InternationalFeb 04. 2021

By Syndication Washington Post, Bloomberg · Verity Ratcliffe

The U.S. has gone to court to seize 2 million barrels of oil that it claims came from Iran, as Joe Biden’s administration shows little sign of taking a softer line on Tehran.

The Department of Justice filed a case in a U.S. district court, seeking to seize the cargo on the Greek-owned Achilleas tanker, according to a statement on Tuesday. The U.S. alleges that Iran’s Islamic Revolutionary Guard Corps and the IRGC-Qods Force covertly shipped the oil abroad.

They “attempted to disguise the origin of the oil using ship-to-ship transfers, falsified documents, and other means, and provided a fraudulent bill of lading to deceive the owners of the Achilleas,” the department said.

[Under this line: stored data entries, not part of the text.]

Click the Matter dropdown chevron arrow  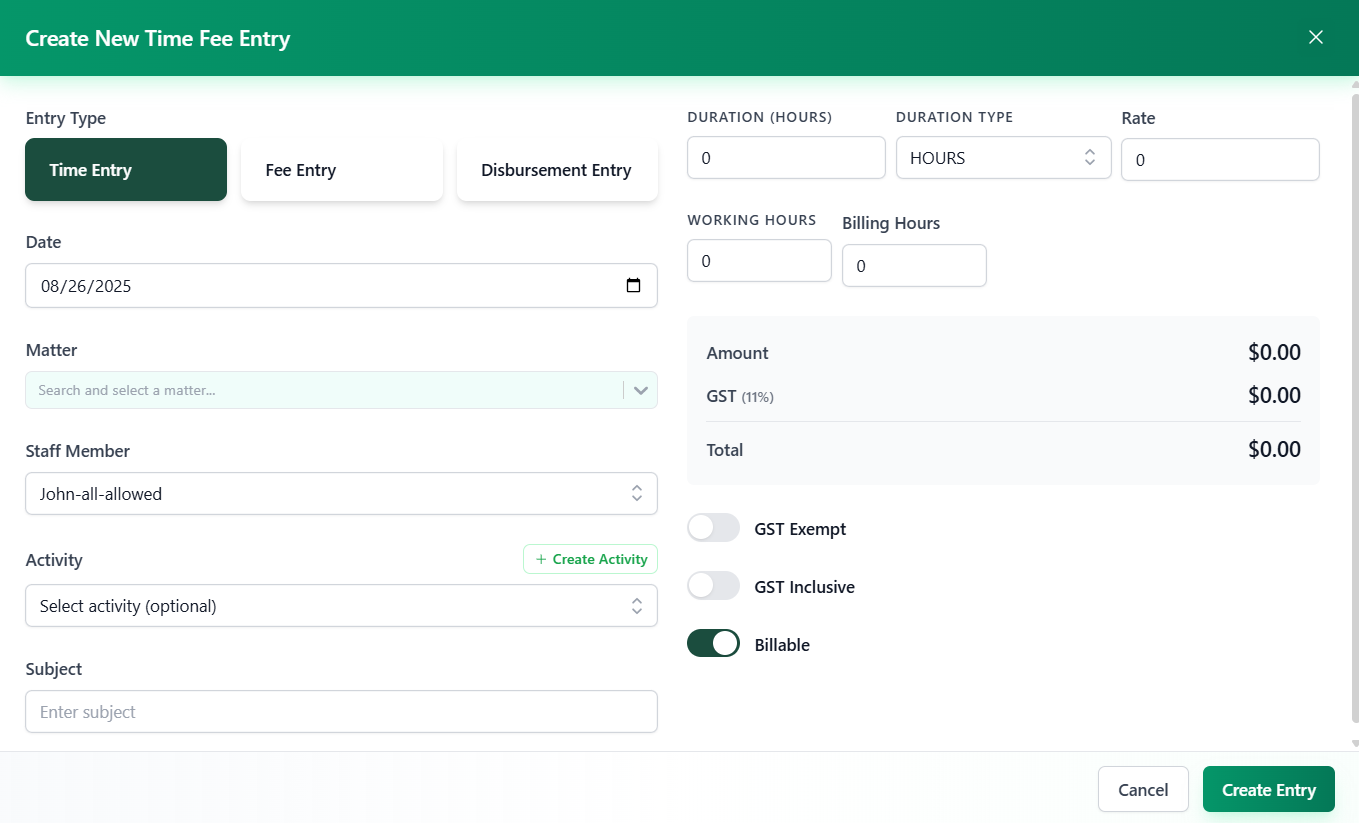click(641, 390)
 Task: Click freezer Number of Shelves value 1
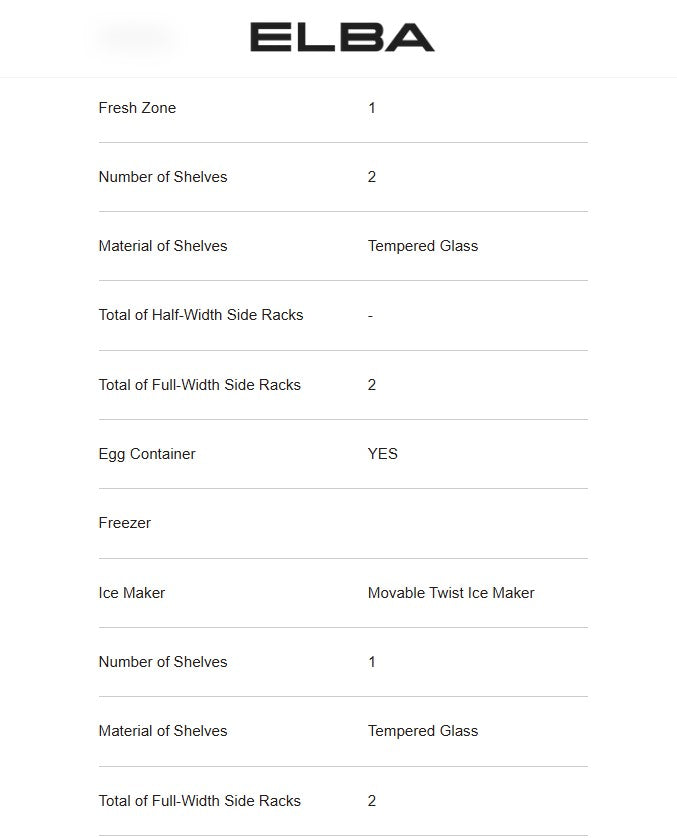[372, 662]
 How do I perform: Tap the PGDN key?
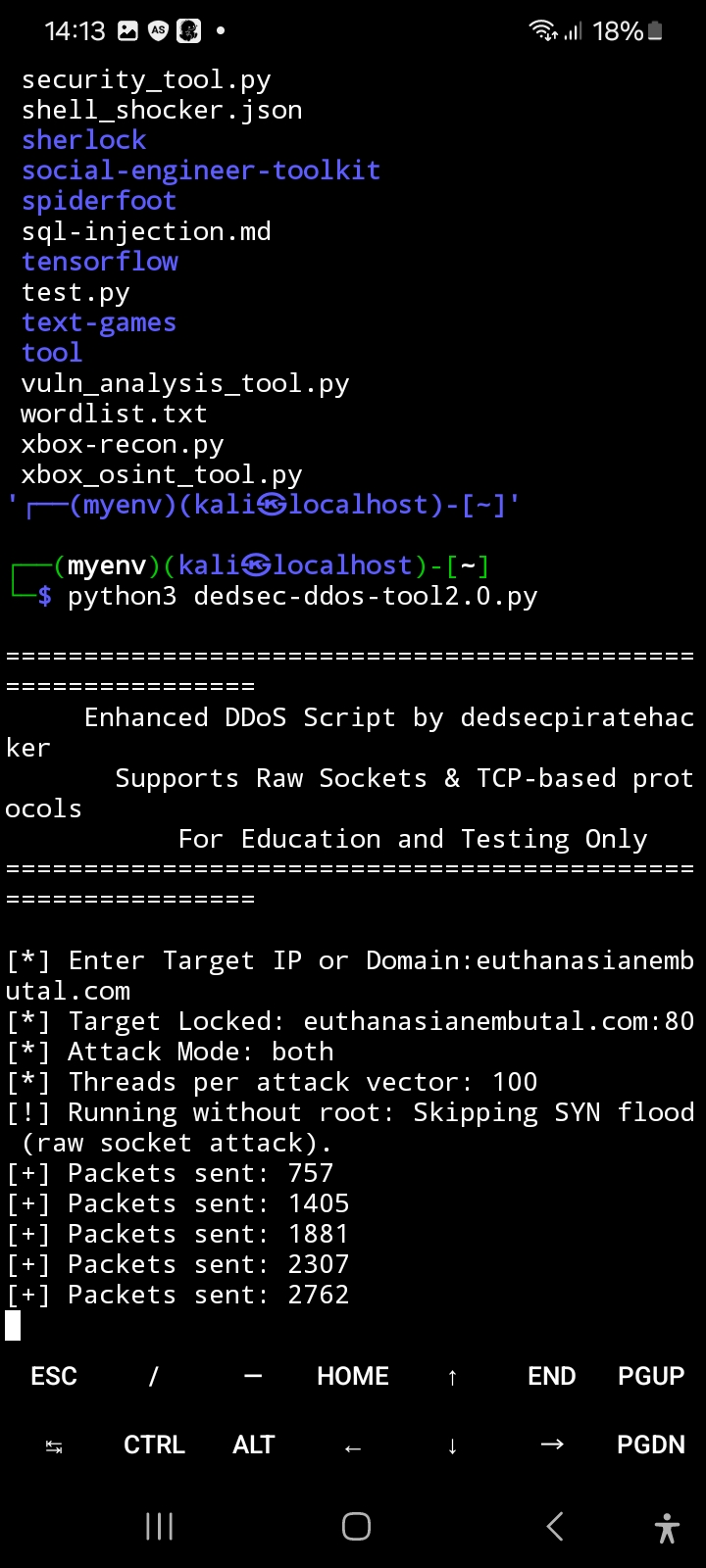(x=651, y=1445)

While President Joe Biden has signaled he wants to reengage with Iran, his Secretary of State Antony Blinken said last week the Islamic Republic must first rein in its nuclear activities. Biden’s predecessor, Donald Trump, tightened sanctions on Iran in an effort to halt its oil sales, reduce its nuclear program and stop it interfering in other Middle Eastern countries.

The IRGC and the IRGC-QF, both designated as terrorist organizations by the U.S., use oil money to buy weapons of mass destruction and carry out human rights abuses, according to the DOJ.

The Achilleas’ owner, Capital Ship Management Corp., alerted U.S. authorities to the possibility that it had unknowingly taken on Iranian crude, after initially thinking it came from Iraq, Bloomberg reported last month.

Washington ordered the Liberia-flagged ship to sail to the U.S. before Biden came to power on Jan. 20, according to people familiar with the matter.

The vessel is known as a Very Large Crude Carrier and is fully loaded, according to shipping documents. It’s heading to the U.S. and is currently sailing close to the South American coast, according to tracking data compiled by Bloomberg.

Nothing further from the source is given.